I know there is a glove "liquidator" joke in there somewhere.:laugh:


Seriously???


> So while browsing our site if you have any questions please feel free to call or email our customer service department with any questions or comments and one of our friendly staff members will be happy to assist you. See for yourself. Enjoy your shopping and thank you for your business.


----------



## IrideVA

What is so great about this flyer is thats the store thats right next to the mountain i ride and the kids and owner are a bunch of douches the only cool guy in there was the old man but they fired him i called them 8 times yesterday in school when i saw this finally someone did something to these idiots


----------



## ToKwik

Reported FB page as "threatening harm against an individual".

:cheeky4:


----------



## killclimbz

Well they've figured out how to keep comments from being posted on their Facebook page. Guess we'll have to find a new way to annoy them...


----------



## katiedoespowder

*Lol!*



killclimbz said:


> Well they've figured out how to keep comments from being posted on their Facebook page. Guess we'll have to find a new way to annoy them...



Click here and read the reviews or leave one.


----------



## killclimbz

Good stuff Katie!


----------



## Zee

This guy's business is probably done. Deservedly so...


----------



## sabatoa

"Function 4 Sports: Please don't pay attention to false claims or offers not endorsed by us. All real offers, giveaways and events will be posted on our website as well. Thank you."

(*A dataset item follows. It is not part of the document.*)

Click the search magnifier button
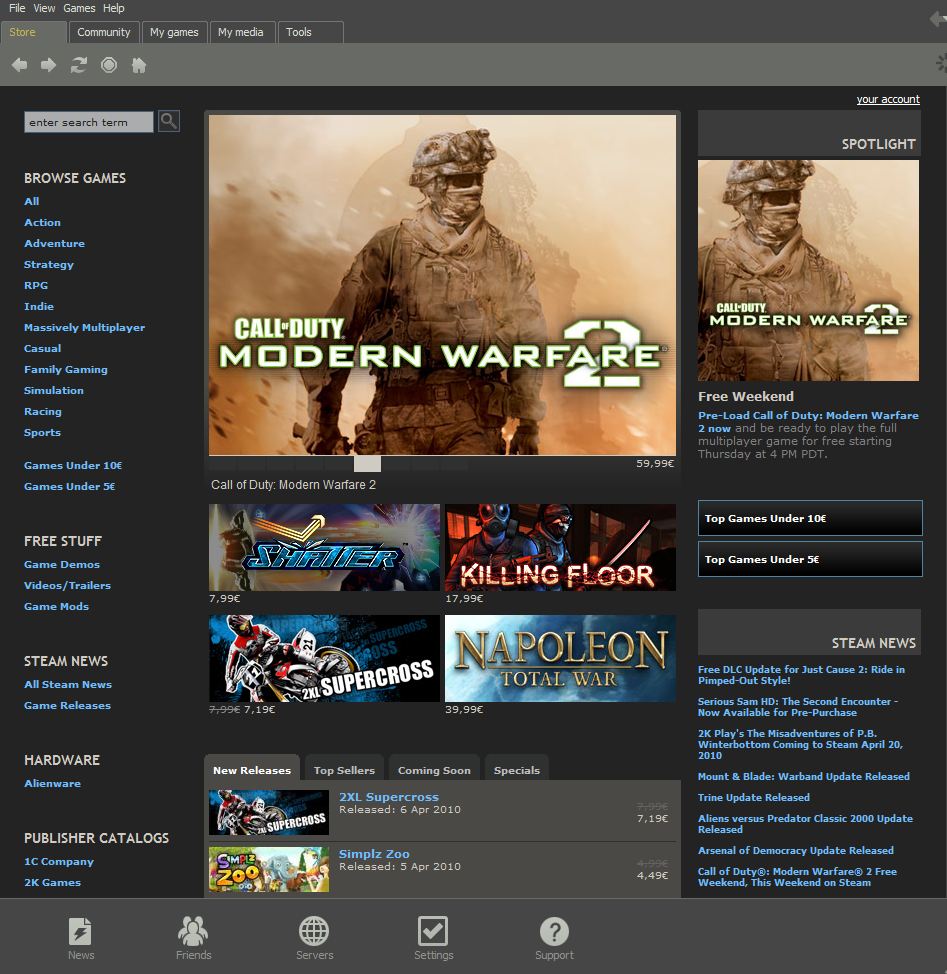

I think I got banninated because it says there is 19 comments but I can't see the comments or leave any.


----------



## katiedoespowder

Zee said:


> This guy's business is probably done. Deservedly so...

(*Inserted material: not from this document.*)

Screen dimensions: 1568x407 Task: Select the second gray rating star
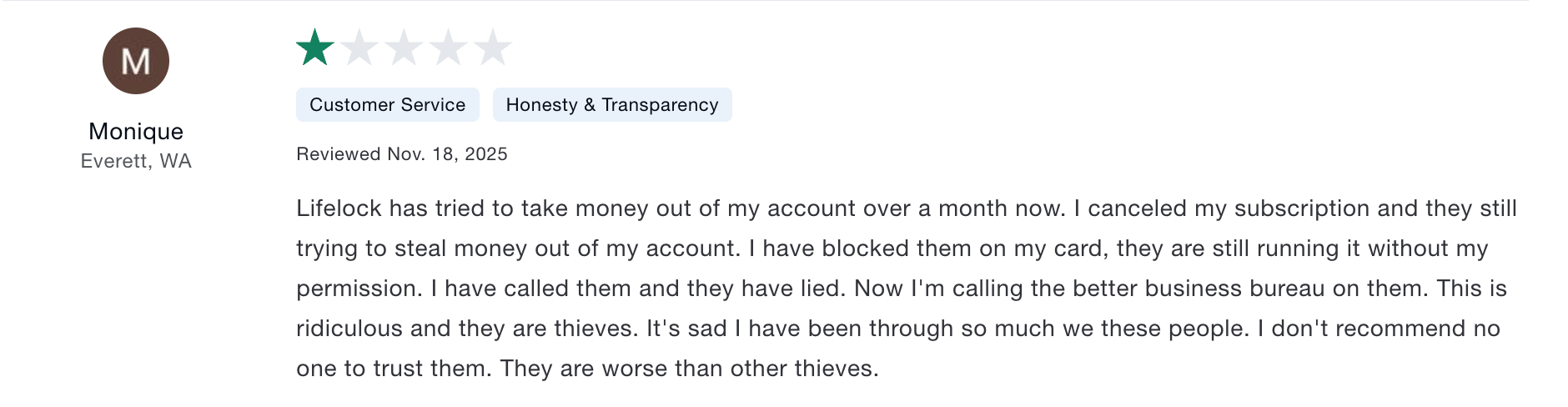coord(360,48)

Not necessarily. He will probably hardly notice any difference. It is the only snowboard shop in the local area apparently and how many people read David Thorne's website? The stats say it gets around 180,000 unique visitors per day which is amazing and the guy has 70,000+ twitter followers and facebook fans but how many of those would be in the Harrisonburg area? 

That Anton guy should actually take a lesson form this. You never know who is going to walk into your shop and buy $44 gloves and the repercussions of bad customer service. He could actually turn it around and benefit from all the publicity by making a statement on his facebook page and his function4sports website that says "Due to a recent event etc. we have re-evaluted our customer service and return/exchange procedures. Our customers are the most important thing to us... etc" or something to this effect. He could also have a pic of the advert from David Thorne's site and say "While this advert is fake, print it out and bring it into the store to receive 30% off the items listed on it."

Ok, Anton is a douche and his staff are morons but if he learnt something from this and fixed the issue then his business would actually prosper and grow from this. Just my two cents worth. Damage control can sometimes have great marketing opportunities. I think David Thorne has actually done him a huge favour by calling him out on this in the long run and he should probably thank him.

Edit: ok so it seems this Anton also has a history in the industry for buying seconds and selling them as new. Don't know if this true but that SERIOUSLY shits me.


----------



## JeffreyCH

Geez....touchy bastards...dropped the ban hammer on me too. All I wanted to know is if they had any gloves I could use to re-dye my black jacket since the color is faded a bit  

4 pages of comments and rates on their google places page, and none of them good :laugh: Wonder if he's still pullin down the 40k a week??


----------



## GorgeDad

OMG. Katie, thanks for making my day! I just spent my entire lunch hour reading this thread, the Angry Snowboarder interview and then every email chain posted on Thorne's site. I am just now able to get up off the floor and stop laughing. He is freakin' hilarious.


----------



## katiedoespowder

GorgeDad said:


> OMG. Katie, thanks for making my day! I just spent my entire lunch hour reading this thread, the Angry Snowboarder interview and then every email chain posted on Thorne's site. I am just now able to get up off the floor and stop laughing. He is freakin' hilarious.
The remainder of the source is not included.